* **Work request**
Each line of the records that holds "https" should be shown in full.

#### Provided information

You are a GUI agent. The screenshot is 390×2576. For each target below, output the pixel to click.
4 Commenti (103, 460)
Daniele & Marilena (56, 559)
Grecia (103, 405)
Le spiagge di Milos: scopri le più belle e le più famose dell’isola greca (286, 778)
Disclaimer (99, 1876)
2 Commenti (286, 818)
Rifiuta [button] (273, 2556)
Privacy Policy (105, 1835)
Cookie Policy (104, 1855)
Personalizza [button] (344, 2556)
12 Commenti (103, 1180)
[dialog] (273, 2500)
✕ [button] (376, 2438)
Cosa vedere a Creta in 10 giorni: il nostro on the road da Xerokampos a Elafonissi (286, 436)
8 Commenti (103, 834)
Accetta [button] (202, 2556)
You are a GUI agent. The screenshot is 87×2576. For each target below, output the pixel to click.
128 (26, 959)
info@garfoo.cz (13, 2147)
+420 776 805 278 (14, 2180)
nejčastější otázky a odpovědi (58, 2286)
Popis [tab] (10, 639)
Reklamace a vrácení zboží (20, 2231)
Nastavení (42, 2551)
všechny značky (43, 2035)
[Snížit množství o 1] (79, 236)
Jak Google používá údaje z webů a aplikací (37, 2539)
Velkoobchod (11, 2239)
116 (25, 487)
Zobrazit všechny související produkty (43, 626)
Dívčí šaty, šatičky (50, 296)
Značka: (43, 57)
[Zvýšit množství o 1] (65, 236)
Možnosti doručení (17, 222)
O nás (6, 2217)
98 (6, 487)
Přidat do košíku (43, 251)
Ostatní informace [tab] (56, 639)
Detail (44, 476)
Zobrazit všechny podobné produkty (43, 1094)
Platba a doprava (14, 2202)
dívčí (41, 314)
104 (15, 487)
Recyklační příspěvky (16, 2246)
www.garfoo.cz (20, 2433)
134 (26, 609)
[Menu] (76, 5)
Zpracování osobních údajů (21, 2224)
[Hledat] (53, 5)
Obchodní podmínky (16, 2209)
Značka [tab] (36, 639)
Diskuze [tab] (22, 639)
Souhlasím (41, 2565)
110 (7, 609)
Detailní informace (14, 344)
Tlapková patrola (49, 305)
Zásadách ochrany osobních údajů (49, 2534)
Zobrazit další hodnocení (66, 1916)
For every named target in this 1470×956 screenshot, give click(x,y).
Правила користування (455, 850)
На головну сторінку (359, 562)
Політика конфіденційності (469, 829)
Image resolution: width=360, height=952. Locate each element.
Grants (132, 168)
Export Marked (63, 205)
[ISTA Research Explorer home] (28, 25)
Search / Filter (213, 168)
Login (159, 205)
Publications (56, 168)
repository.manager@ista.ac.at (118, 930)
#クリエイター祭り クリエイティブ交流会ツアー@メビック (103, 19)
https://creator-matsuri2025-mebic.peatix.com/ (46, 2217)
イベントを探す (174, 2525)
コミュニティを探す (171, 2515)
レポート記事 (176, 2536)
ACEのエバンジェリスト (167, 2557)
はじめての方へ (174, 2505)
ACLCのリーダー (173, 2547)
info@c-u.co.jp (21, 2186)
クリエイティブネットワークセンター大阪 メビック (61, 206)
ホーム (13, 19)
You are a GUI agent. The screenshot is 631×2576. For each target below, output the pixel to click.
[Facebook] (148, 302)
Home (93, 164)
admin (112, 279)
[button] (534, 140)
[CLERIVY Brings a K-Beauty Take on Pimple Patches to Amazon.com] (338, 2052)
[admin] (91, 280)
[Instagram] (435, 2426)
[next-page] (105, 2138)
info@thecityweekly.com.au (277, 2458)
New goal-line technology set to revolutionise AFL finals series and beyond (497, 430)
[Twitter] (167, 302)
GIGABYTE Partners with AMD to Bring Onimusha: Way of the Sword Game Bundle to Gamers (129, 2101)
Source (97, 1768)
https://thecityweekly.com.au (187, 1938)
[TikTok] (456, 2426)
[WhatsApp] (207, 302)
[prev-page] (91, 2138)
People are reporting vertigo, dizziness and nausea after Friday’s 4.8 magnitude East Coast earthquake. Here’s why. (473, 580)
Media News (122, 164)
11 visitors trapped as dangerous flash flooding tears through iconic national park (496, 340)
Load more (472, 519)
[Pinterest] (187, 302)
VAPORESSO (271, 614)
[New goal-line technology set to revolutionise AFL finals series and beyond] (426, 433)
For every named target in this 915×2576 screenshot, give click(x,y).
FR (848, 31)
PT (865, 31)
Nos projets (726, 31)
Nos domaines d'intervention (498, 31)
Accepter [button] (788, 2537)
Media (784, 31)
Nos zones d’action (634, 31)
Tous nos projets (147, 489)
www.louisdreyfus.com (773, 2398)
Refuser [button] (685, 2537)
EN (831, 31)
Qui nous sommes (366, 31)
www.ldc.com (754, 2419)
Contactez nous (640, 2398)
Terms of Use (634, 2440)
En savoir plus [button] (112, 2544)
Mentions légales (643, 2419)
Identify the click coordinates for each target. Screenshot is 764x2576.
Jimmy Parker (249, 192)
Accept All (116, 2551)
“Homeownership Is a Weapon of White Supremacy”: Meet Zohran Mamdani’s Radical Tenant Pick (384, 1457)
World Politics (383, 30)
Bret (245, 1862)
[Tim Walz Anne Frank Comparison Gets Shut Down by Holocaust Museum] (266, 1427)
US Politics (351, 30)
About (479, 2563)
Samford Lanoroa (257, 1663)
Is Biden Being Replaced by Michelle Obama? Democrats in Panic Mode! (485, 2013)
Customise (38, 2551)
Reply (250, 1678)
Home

########

* **Solution to the exercise**
https://creator-matsuri2025-mebic.peatix.com/ (46, 2217)
https://thecityweekly.com.au (187, 1938)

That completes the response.